____ Dataset excerpts

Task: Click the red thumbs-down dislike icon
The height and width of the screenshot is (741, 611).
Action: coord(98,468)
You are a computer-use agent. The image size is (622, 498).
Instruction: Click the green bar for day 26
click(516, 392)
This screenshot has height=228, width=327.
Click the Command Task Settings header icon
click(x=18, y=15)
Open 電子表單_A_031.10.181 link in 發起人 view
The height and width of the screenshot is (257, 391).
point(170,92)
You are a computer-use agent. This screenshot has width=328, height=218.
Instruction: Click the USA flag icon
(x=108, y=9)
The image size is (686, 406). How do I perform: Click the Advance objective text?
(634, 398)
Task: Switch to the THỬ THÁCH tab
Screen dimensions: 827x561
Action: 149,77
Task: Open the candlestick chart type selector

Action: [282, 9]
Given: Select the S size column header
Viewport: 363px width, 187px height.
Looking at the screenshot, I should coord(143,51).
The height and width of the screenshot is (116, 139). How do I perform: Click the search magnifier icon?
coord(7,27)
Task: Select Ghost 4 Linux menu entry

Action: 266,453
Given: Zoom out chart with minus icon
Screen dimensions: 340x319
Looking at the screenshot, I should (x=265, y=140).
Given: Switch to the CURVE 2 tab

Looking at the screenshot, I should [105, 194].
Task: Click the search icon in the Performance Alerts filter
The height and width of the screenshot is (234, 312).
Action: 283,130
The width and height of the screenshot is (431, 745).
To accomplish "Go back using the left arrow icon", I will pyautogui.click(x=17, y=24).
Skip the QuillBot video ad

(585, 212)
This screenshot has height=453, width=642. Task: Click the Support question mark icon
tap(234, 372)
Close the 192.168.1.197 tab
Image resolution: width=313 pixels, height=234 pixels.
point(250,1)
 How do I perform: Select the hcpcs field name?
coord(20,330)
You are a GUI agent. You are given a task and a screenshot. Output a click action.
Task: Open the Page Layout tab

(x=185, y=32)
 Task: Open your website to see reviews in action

________

▶ Problem to solve: In the listing above, find the line with "You are a computer-use agent. This" and the line with "Close the 192.168.1.197 tab"; output exactly those lines and all lines between them.

▶ Solution to the problem:
You are a computer-use agent. This screenshot has width=328, height=218.
Instruction: Click the USA flag icon
(x=108, y=9)
The image size is (686, 406). How do I perform: Click the Advance objective text?
(634, 398)
Task: Switch to the THỬ THÁCH tab
Screen dimensions: 827x561
Action: 149,77
Task: Open the candlestick chart type selector

Action: [282, 9]
Given: Select the S size column header
Viewport: 363px width, 187px height.
Looking at the screenshot, I should coord(143,51).
The height and width of the screenshot is (116, 139). How do I perform: Click the search magnifier icon?
coord(7,27)
Task: Select Ghost 4 Linux menu entry

Action: 266,453
Given: Zoom out chart with minus icon
Screen dimensions: 340x319
Looking at the screenshot, I should (x=265, y=140).
Given: Switch to the CURVE 2 tab

Looking at the screenshot, I should [105, 194].
Task: Click the search icon in the Performance Alerts filter
The height and width of the screenshot is (234, 312).
Action: 283,130
The width and height of the screenshot is (431, 745).
To accomplish "Go back using the left arrow icon", I will pyautogui.click(x=17, y=24).
Skip the QuillBot video ad

(585, 212)
This screenshot has height=453, width=642. Task: Click the Support question mark icon
tap(234, 372)
Close the 192.168.1.197 tab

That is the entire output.